Omicron variants now accounts for 98% of circulating SARS-CoV-2, and new variants will likely emerge from this genetic background. Based on its latest risk assessment [PDF], South Africa has reported a strong increase in XBB.1.5 from 1% in December 2022, to 10% in January 2023, and 76% as of the latest report from February 2023.

Based on comparisons of antigenic cross reactivity using animal sera, replication studies in experimental models of the human respiratory tract, and evidence from clinical and epidemiological studies in humans, WHO experts conclude that, compared to previous variants, Omicron represents the most divergent variant of concern (VOC) seen so far. Since its emergence, Omicron viruses have continued to evolve genetically and antigenically with an expanding range of sublineages, which so far have had all been characterised by evasion of existing population immunity and a preference to infect the upper respiratory tract (versus lower respiratory tract), as compared to pre-Omicron VOCs.

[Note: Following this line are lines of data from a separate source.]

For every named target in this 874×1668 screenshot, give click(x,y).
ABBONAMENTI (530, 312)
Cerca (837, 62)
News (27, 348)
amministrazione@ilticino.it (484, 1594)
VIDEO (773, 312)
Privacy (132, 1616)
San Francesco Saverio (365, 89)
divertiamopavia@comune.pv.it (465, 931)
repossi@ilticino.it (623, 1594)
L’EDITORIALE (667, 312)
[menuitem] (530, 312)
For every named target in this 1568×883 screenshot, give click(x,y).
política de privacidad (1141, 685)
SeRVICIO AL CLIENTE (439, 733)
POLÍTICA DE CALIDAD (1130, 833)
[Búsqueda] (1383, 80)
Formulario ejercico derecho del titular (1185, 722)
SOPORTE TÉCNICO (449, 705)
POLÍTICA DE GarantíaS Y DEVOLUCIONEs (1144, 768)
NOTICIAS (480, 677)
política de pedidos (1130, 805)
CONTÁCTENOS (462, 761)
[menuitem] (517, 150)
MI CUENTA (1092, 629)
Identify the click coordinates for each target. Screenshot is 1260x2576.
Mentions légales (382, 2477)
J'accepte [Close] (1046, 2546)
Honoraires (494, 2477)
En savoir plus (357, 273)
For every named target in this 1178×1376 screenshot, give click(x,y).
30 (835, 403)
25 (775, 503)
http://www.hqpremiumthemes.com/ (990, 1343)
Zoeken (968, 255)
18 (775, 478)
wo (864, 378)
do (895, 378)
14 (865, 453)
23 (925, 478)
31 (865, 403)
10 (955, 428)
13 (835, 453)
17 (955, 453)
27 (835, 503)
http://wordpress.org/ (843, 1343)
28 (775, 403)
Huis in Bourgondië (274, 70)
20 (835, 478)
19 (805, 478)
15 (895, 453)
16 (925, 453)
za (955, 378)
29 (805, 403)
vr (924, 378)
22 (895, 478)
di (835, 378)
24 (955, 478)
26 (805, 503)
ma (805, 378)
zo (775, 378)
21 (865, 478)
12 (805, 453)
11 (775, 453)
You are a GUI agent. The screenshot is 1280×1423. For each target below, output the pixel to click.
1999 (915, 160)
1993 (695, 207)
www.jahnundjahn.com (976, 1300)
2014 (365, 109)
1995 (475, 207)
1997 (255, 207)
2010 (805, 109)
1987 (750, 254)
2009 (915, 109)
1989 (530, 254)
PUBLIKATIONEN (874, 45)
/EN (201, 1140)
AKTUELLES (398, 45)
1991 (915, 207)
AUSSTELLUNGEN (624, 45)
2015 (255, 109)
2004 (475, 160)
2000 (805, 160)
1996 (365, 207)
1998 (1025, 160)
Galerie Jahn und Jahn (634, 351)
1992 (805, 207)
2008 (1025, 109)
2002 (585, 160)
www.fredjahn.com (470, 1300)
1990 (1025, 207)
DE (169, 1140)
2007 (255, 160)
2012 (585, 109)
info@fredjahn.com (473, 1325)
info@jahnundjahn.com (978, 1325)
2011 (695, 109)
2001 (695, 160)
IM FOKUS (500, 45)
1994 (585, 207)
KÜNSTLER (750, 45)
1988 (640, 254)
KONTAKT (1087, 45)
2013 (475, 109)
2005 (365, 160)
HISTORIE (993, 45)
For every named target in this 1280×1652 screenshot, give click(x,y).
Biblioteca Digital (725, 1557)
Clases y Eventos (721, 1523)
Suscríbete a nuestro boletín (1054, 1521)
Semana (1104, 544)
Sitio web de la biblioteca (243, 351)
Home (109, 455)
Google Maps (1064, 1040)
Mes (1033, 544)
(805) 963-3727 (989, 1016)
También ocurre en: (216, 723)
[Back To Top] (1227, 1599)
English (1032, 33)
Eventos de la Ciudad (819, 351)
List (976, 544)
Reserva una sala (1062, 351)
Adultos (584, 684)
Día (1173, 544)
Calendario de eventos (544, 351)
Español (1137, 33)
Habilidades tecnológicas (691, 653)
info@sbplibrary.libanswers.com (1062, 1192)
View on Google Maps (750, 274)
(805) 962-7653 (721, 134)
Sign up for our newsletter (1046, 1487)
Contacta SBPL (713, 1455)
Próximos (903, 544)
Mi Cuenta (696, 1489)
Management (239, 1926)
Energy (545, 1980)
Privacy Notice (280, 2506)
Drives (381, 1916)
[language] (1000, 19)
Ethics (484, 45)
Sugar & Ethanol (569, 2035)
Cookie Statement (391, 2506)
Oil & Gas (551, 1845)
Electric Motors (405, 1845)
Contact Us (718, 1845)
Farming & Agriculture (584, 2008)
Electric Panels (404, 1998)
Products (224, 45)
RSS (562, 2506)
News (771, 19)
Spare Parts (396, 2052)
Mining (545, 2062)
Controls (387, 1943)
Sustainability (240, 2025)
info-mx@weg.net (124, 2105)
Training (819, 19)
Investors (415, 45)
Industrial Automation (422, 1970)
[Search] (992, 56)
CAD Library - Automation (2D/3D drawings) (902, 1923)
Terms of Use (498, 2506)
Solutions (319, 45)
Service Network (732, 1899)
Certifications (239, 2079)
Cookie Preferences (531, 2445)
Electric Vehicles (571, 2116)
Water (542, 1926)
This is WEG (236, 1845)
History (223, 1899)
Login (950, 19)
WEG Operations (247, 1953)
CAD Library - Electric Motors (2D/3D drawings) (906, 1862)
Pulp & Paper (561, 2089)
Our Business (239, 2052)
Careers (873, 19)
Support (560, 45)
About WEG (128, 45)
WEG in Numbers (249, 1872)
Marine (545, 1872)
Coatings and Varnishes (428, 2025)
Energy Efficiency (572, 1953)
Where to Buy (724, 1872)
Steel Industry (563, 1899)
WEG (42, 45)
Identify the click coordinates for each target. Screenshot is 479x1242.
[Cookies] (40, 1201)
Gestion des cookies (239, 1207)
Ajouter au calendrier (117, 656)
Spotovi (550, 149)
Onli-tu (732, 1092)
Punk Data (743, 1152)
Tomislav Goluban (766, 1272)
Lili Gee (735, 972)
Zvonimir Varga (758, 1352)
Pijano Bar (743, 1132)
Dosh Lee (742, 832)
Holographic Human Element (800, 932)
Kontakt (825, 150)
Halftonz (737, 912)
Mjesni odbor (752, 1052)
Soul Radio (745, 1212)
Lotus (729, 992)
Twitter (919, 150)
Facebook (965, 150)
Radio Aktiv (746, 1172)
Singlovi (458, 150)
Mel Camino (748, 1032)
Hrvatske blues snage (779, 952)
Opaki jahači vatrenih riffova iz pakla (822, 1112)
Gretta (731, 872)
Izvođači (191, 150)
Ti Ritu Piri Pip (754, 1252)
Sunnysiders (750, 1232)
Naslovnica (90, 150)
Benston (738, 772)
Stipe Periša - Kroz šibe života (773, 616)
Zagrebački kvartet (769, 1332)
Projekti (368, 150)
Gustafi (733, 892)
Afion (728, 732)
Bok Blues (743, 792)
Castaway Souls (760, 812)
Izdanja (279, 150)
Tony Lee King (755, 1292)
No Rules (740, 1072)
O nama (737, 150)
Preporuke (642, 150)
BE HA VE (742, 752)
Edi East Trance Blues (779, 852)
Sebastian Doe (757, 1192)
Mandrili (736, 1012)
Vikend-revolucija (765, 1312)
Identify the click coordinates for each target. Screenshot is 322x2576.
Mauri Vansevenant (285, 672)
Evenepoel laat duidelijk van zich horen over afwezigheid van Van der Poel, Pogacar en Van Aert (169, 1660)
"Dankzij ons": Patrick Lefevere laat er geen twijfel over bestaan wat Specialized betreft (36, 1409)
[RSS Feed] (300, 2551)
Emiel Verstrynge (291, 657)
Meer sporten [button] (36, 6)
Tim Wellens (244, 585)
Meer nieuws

The previous system classified all Omicron sublineages as part of the Omicron VOC and was not detailed enough to compare new descendent lineages with altered phenotypes to the Omicron parent lineages (BA.1, BA.2, BA.4/BA.5). So, WHO variant tracking system will consider the classification of Omicron sublineages independently as variants under monitoring (VUMs), variants of interest (VOIs), or VOCs.

WHO is also updating the working definitions for VOCs and VOIs. The main update consists in making the VOC definition more specific, to include major SARS-CoV-2 evolutionary steps that require major public health interventions.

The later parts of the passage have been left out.